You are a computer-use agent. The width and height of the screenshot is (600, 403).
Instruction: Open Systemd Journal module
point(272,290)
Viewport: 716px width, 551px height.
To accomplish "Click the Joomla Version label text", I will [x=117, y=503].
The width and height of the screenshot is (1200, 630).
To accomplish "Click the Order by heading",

----------

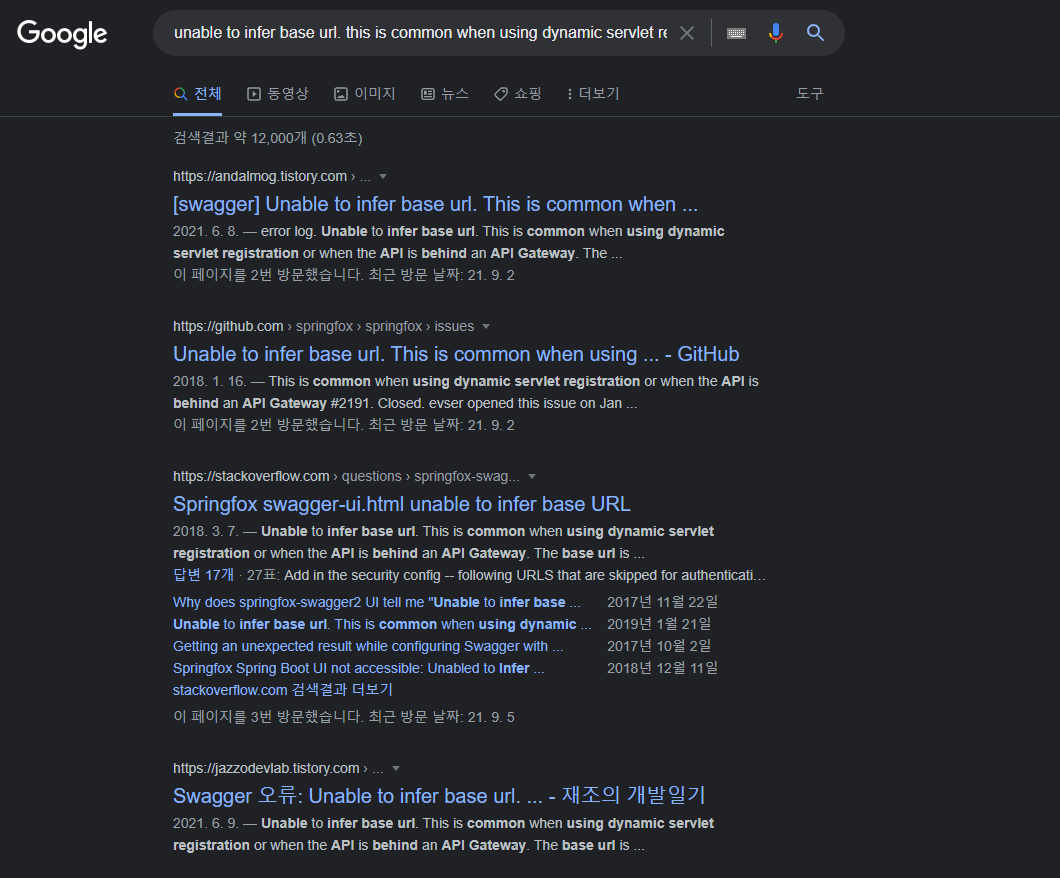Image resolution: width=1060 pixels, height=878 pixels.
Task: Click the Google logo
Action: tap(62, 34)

----------

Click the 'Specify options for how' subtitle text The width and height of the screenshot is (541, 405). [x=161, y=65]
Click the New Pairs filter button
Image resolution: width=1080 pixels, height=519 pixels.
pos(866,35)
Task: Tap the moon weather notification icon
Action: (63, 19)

----------

▶ Work instruction: Give only the lines from the one holding "Viewport: 716px width, 551px height." through the one holding "the Order by", each restated exactly as it appears above.

▶ Result of this exercise:
Viewport: 716px width, 551px height.
To accomplish "Click the Joomla Version label text", I will [x=117, y=503].
The width and height of the screenshot is (1200, 630).
To accomplish "Click the Order by heading",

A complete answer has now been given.